The Oakland unhoused community has expanded exponentially in the last two years, as tech money swept the Bay Area, raised rents, and spurred widespread evictions. Tent encampments, at first small and sparsely placed, have expanded to tents of 20 to 40, and are now found in most parks, abandoned lots, and beneath nearly every overpass. In response to the growing housing and food crisis, local activist groups such as Punks With Lunch and more recently, Rogers and Rosewater, provide ready-made meals weekly to the unhoused community.
Bopha Ul is the founder of Rogers and Rosewater, providing healthy, hot, homemade meals to people in tent communities and others that experience hunger. Rogers and Rosewater is sometimes a team of people and on some nights is Bopha just by herself, cooking and then hand delivering meals every Wednesday from a wheeled cart. Here, we speak with Bopha to find out more about her activism.
What is Rogers and Rosewater, and how did it start?
Rogers and Rosewater is a DIY nonprofit. It really started out on a whim. I’ve always wanted to help people, but didn’t know how and never had any extra funds to do so and still don’t.
I started volunteering with West Oakland Punks With Lunch and realized that you can help people with little to no money as long as your give them non-judgmental support – it is welcomed and appreciated!
I saw that there was a lull in food being distributed in the midweek and thought to myself, “Someone, somewhere should do an outreach midweek.” Then it dawned on me, I am that someone.
Where did you get the name?
“Rogers” is named after Mr. Rogers who’s entire message is to be kind and to love people as they are. “Rosewater” is named after Elliot Rosewater from God Bless You Mr. Rosewater, a book by Kurt Vonnegut. His character uses kindness as a tool to heal himself through trauma.
What is do you value most about Rogers and Rosewater?
The most important thing to me is bringing food, warmth and kindness to people on a weekly basis, and letting people know they are seen and they are loved.

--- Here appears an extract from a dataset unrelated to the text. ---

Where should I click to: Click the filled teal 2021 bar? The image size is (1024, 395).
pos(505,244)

How did you get the resources to do what you do?
Donations, benefit shows and out of pocket! I’m not going to lie – there were a few times. I’ve taken out payday loans to run R&R. I buy food, drinks, pet food and also tents and sleeping bags for folks with the money.

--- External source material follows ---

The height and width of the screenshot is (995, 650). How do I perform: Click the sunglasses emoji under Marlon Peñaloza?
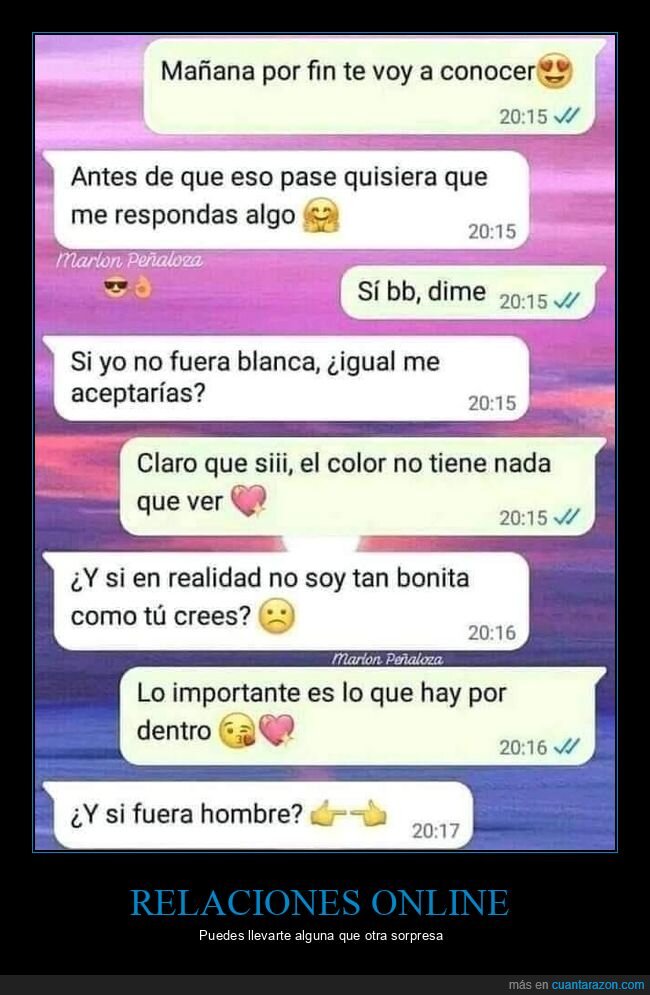(116, 289)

As an independent activist, how do you find the energy to do what you do with such regularity?
It’s probably similar to people who are in bands. Doing something you love is worth any energy spent.
How has the emergence of COVID-19 affected your service?

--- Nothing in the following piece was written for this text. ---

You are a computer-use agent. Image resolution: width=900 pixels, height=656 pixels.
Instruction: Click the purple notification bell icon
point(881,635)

We have less face-to-face interaction, which is hard for me because like to talk to people and hear about their day, what they want food-wise and if they have any requests. Now we are wearing masks and gloves which create an impersonal barrier, but it’s something we have to do to keep people healthy and safe. Also, we pack food before we go out instead of asking folks what they want and packing the dinner bags out in the streets.
We are also giving food to more housed folks who have lost their jobs and reached out to us. I told someone who was a bit snippy at me on Facebook for helping housed folks in need that I don’t discriminate against hunger. Housed people can be hungry too and I always let people know that if they are hungry, I can help them.
Anything else you want to add?
Also, don’t feel bad if you can’t help right now. Feel good when you can. Be kind to yourself and be kind to your neighbors.